WORK ITEM: From the first line to the last, copy the material exactly and leave the pictures out.

DATA PROVIDED:
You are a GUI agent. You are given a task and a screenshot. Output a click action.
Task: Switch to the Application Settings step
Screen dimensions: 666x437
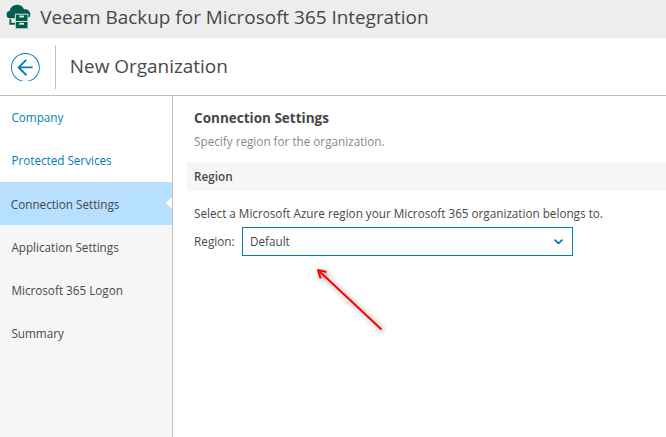click(x=65, y=247)
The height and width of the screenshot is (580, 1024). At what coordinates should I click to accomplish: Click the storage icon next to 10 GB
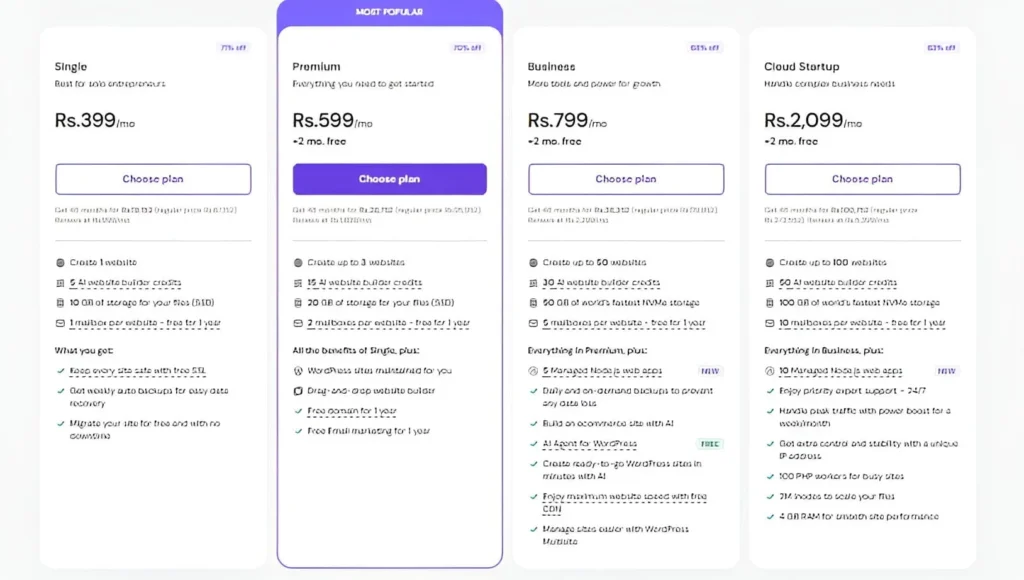pos(60,302)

RESULT FOR THIS EXERCISE:
You are a GUI agent. You are given a task and a screenshot. Output a click action.
Task: Switch to the Application Settings step
Screen dimensions: 666x437
click(x=65, y=247)
The height and width of the screenshot is (580, 1024). At what coordinates should I click to accomplish: Click the storage icon next to 10 GB
pos(60,302)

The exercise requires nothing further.